3. Current Situation of Surface Protection Technology

The simple improvement of material properties and lubricating greases cannot quickly and efficiently meet the development of marine equipment. Surface technology focuses on the three factors of corrosion, wear and functional properties to change the chemical composition, organizational structure, surface state or form a special coating layer of the material surface via physical, chemical or mechanical processes so as to provide the material surface with some special properties and improve its ability to resist the action of the external environment. Surface technology refers to the engineering technology used to regulate and improve the performance of surface interfaces. It is mainly divided into surface modification technology and surface reshaping technology. Since the concept of surface engineering was first put forward in 1983, surface technology has developed into a comprehensive discipline spanning materials science, tribology, physics, chemistry, corrosion and protection, and it is widely used in the fields of anti-corrosion, wear resistance, repair and strengthening [22], which can effectively improve the safety and reliability of marine engineering equipment during service. The advantages and disadvantages of surface modification technology and surface reshaping technology are shown in Figure 2.

3.1. Surface Reshaping Technology

Surface reshaping technology mainly uses the surface micro-nano machining method to change the micro-geometry of the surface, that is, the application of surface texture, in order to reduce the abrasion loss of the equipment in the marine environment and improve its abrasion resistance.

3.1.1. Research Progress of Surface Texture

Surface texture was first proposed by Dempster [23] in the mid-19th century, and it refers to the morphological deviation between the real surface and the reference surface. In 1997, Barthlott [24] first proposed that the self-cleaning effect of the lotus leaf was caused by its surface microstructure and waxy substances, and the surface micro-nanocomposite structure was proven to be the root cause [25]. Since 2001, people have been creating micro textures on the surface to improve the tribological properties of materials. Costa [26] concluded that texture has a significant effect on friction reduction under hydrodynamic lubrication.

=======

» **TO BE DONE**:
Can you retype the surface technology passage word for word, from "Surface texture was" up to and including "under hydrodynamic lubrication."?

» **DATA SEGMENT**:

=======

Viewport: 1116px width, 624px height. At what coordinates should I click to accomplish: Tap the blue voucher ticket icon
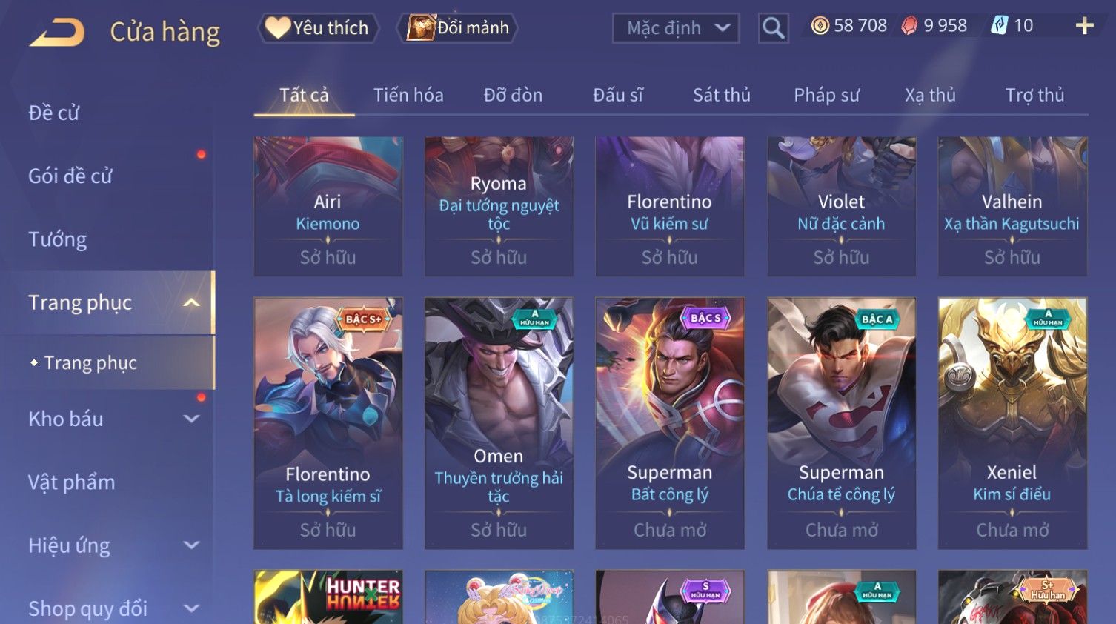999,26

=======

» **FINAL ANSWER**:
Surface texture was first proposed by Dempster [23] in the mid-19th century, and it refers to the morphological deviation between the real surface and the reference surface. In 1997, Barthlott [24] first proposed that the self-cleaning effect of the lotus leaf was caused by its surface microstructure and waxy substances, and the surface micro-nanocomposite structure was proven to be the root cause [25]. Since 2001, people have been creating micro textures on the surface to improve the tribological properties of materials. Costa [26] concluded that texture has a significant effect on friction reduction under hydrodynamic lubrication.